• _PROBLEMS TO WORK ON_
(1) Can you reproduce, word for word, the part of the IAB enrichment page that begins at the words "Spiders & bots" and stops after "online advertising industry."?
(2) Could you carry on the IAB enrichment page from where it stops?

• _EXCERPT PROVIDED_

⁂

1. Home
  2. Docs
  3. Enriching your data
  4. Available enrichments
  5. IAB enrichment

IAB enrichment

Summary

The IAB Spiders & Robots Enrichment uses the IAB/ABC International Spiders and Bots List to determine whether an event was produced by a user or a robot/spider based on its’ IP address and user agent.

Overview

Spiders & bots are a sometimes considered a necessary evil of the web. We want search engine crawlers to find our site, but we also don’t want a lot of non-human traffic clouding our reporting.

The Interactive Advertising Bureau (IAB) is an advertising business organization that develops industry standards, conducts research, and provides legal support for the online advertising industry.

Their internationlly recognized list of spiders and bots is regularly maintained to try and identify the IP addresses of known bots and spiders.

How it works

The IAB Spiders & Robots Enrichment uses the IAB/ABC International Spiders and Bots List to determine whether an event was produced by a user or a robot/spider based on its’ IP address and user agent.

⁂

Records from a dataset
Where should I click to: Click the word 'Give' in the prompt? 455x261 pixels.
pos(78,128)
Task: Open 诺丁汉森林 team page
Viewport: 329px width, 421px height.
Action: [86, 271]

⁂

• _RESULTS FOR THE EXERCISE_
(1)
Spiders & bots are a sometimes considered a necessary evil of the web. We want search engine crawlers to find our site, but we also don’t want a lot of non-human traffic clouding our reporting.

The Interactive Advertising Bureau (IAB) is an advertising business organization that develops industry standards, conducts research, and provides legal support for the online advertising industry.

(2)
There are three fields that can be added to the “parameters” section of the enrichment configuration JSON: ipFile, excludeUseragentFile and includeUseragentFile. They correspond to one of the IAB/ABC database files, and need to have two inner fields:

  • The database field containing the name of the database file.
  • The uri field containing the URI of the bucket in which the database file is found. This field supports http:, https: and s3: schemes.

The table below describes the three types of database fields:

Field nameDatabase descriptionDatabase filename
ipFileBlacklist of IP addresses considered to be robots of spiders"ip_exclude_current_cidr.txt"
excludeUseragentFileBlacklist of useragent strings considered to be robots or spiders"exclude_current.txt"
includeUseragentFileWhitelist of useragent strings considered to be browsers"include_current.txt"

All three of these fields must be added to the enrichment JSON, as the IAB lookup process uses all three databases in order to detect robots and spiders. Note that the database files are commercial and proprietary and should not be stored publically – for instance, on unprotected HTTPS or in a public S3 bucket.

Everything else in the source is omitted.